Abidjan, 14 juil 2026 (AIP)- Les ministres des Affaires étrangères des États membres du Processus des États africains atlantiques (PEAA) ont appelé, lundi 13 juillet 2026, à Cotonou, à un renforcement de la coopération entre les pays africains riverains de l’Atlantique afin de consolider la paix, la sécurité, la connectivité et la prospérité partagée dans cet espace stratégique.
Ouvrant les travaux de la 7ᵉ réunion ministérielle du PEAA, la ministre béninoise des Affaires étrangères, Corinne Amori Brunet, a salué le rôle moteur du Maroc dans la création et le développement de ce cadre de concertation, lancé à Rabat en 2022. Elle a souligné que cette initiative constitue un mécanisme de coopération géostratégique pragmatique, destiné à promouvoir la paix, la stabilité et le développement partagé sur la façade atlantique africaine, a rapporté l’Agence de presse béninoise.

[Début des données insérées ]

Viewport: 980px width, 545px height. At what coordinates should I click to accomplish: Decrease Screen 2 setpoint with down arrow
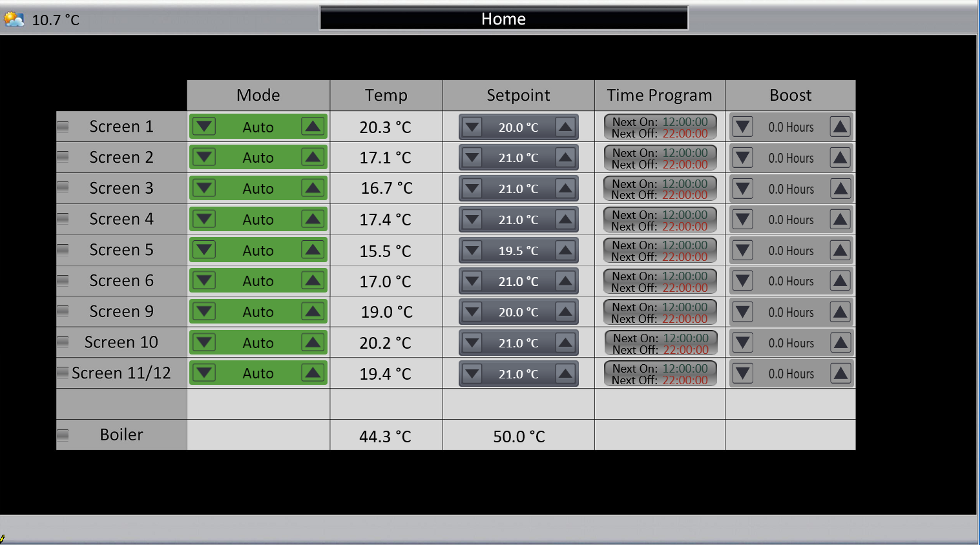point(472,158)
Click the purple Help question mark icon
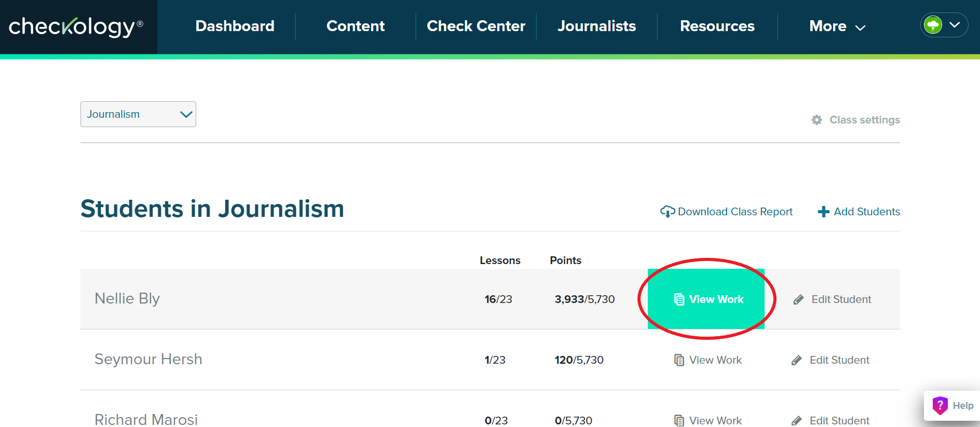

Mme Amori Brunet a mis en avant la spécificité du PEAA, qui favorise le rapprochement entre les différentes régions du continent tout en intégrant les pays de l’hinterland à la dynamique économique de la façade atlantique. Selon elle, cette approche s’inscrit pleinement dans la mise en œuvre de la Zone de libre-échange continentale africaine (ZLECAf), en facilitant l’intégration régionale et les échanges intra-africains.
Dans cette perspective, elle a plaidé pour une coordination accrue des dispositifs de sûreté et de sécurité maritimes, un renforcement du partage de renseignements, le développement de corridors logistiques verts, l’accélération de la digitalisation des procédures portuaires et douanières, ainsi que la promotion des énergies marines renouvelables.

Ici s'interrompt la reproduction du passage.